■ Supplied passage ■
B024317 - Machine Learning

Office Hours

Wednesday, 10:45-12:45.

Until further notice, it will be via telco. Please on the day before and I will reply with a tentative meeting time.

Learning Objectives

The course covers some of the most important aspects of modern machine learning including:

You will be able to understand, design, and apply several machine learning techniques for supervised learning and (to a lesser extent) for unsupervised learning. You will be able to reproduce some of the innovative solution described in the recent literature and apply them to closely related problems. The course will serve as a foundation for further study in the many engineering and scientific areas where state-of-the-art solutions are based on (deep) learning algorithms.

Prerequisites

Good knowledge of a programming language (preferably Python), and a solid background in mathematics (calculus, linear algebra, and probability theory) are necessary prerequisites to this course. Previous knowledge of fundamental ideas in supervised learning, probabilistic graphical models, optimization and statistics would be very useful but not strictly necessary.

■ Extracted material ■

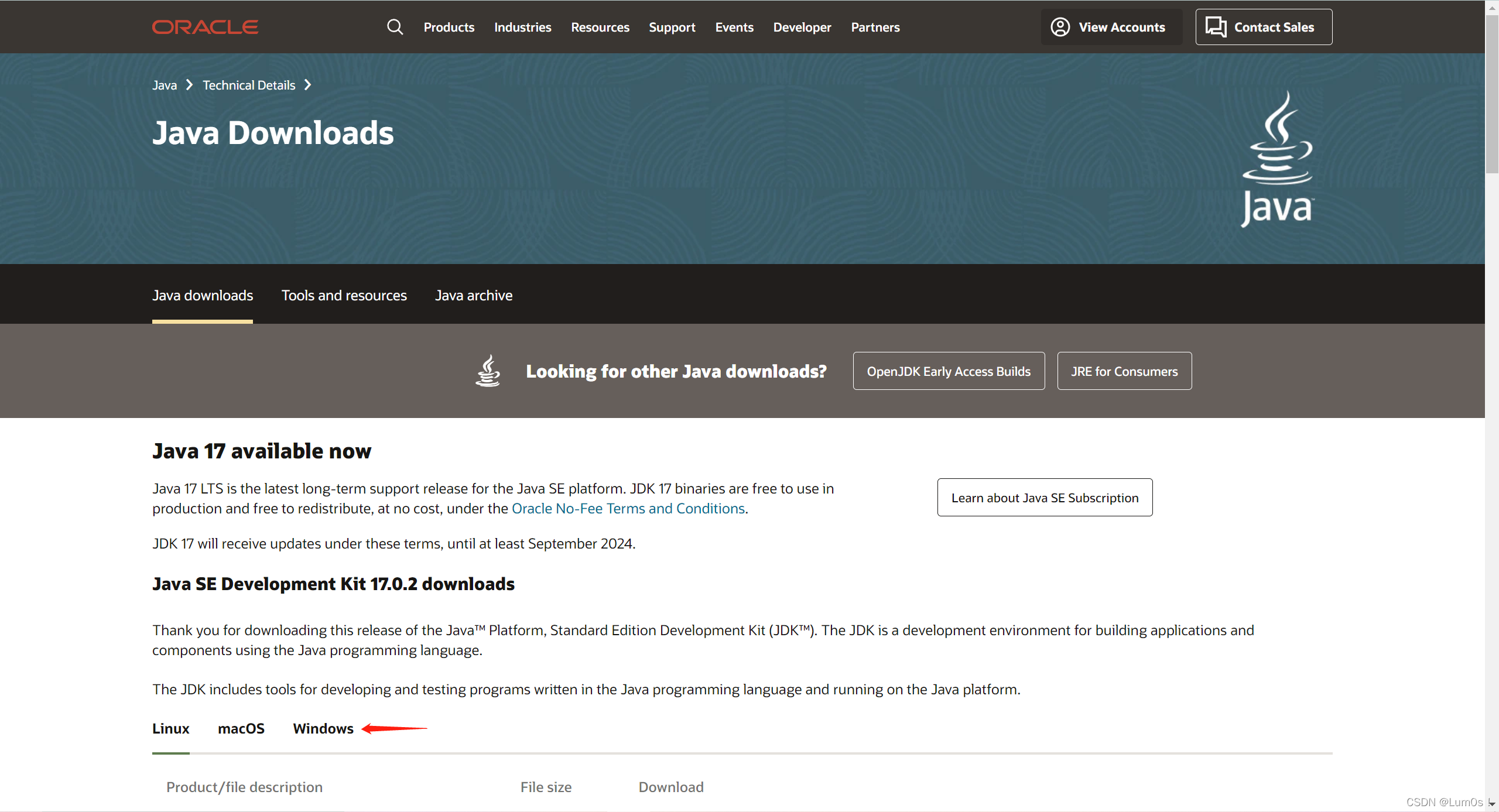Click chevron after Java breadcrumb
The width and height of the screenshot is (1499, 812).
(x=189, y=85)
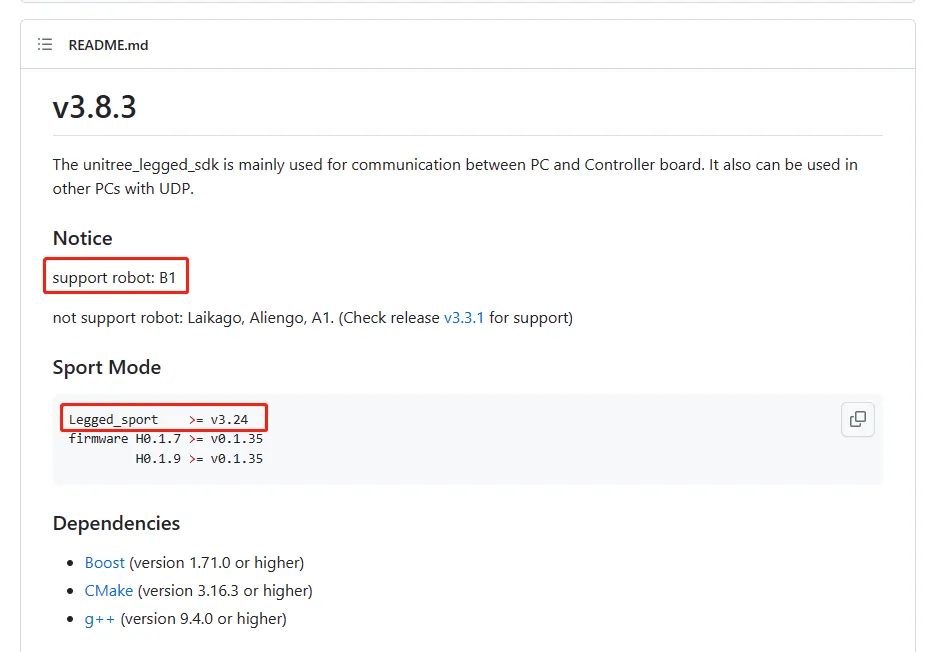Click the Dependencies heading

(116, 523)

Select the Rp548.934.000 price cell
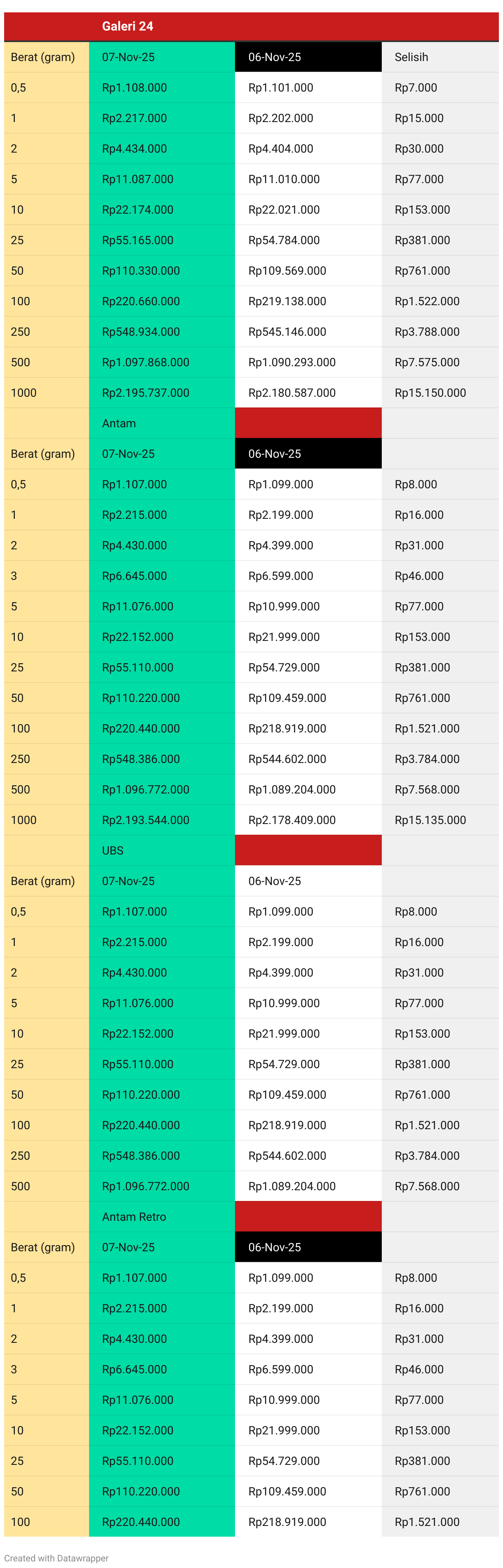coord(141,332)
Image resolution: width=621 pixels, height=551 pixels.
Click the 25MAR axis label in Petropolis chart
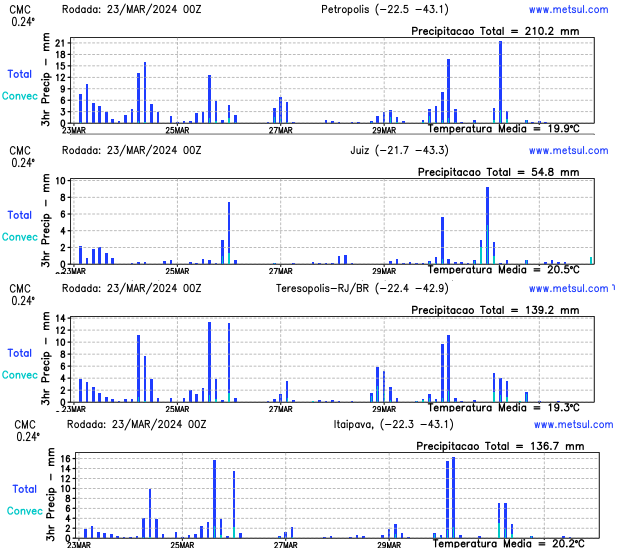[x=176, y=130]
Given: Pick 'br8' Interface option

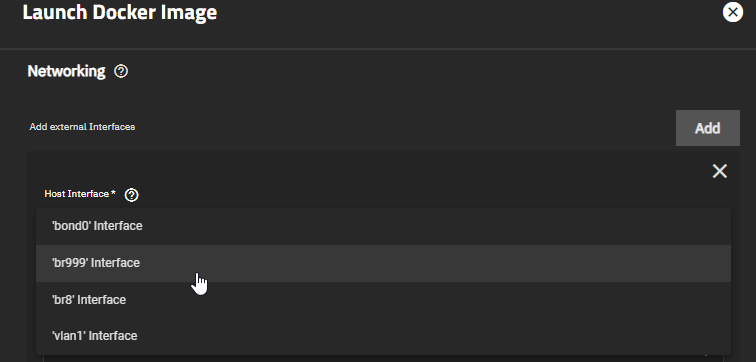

■ What to work on ■
Continue the machine learning course page after the last sentence of its prerequisites section.

■ Response to the task ■
Suggested readings

I. Goodfellow, Y. Bengio, A. Courville. Deep Learning. MIT Press, 2016 (free PDF).

T. Hastie, R. Tibshirani, and J. Friedman. The Elements of Statistical Learning. Data Mining, Inference, and Prediction. 2nd edition. Springer, 2009 (free PDF).

Charu C. Aggarwal Neural Networks and Deep Learning. Springer, 2018 (free PDF from Unifi IP).

Chris Bishop Pattern Recognition and Machine Learning. Springer, 2006 (free PDF).

Shai Shalev-Shwartz and Shai Ben-David. Understanding Machine Learning: From Theory to Algorithms. Cambridge University Press, 2014 (free PDF).

Mehryar Mohri, Afshin Rostamizadeh, and Ameet Talwalkar Foundations of Machine Learning. MIT Press, Second Edition, 2018 (free PDF).

L. Wasserman. All of statistics: a concise course in statistical inference. Springer Science & Business Media, 2013 (very useful if you need to improve your general background in statistics).

D. Barber. Bayesian Reasoning and Machine Learning. Cambridge University Press, 2012 (free PDF).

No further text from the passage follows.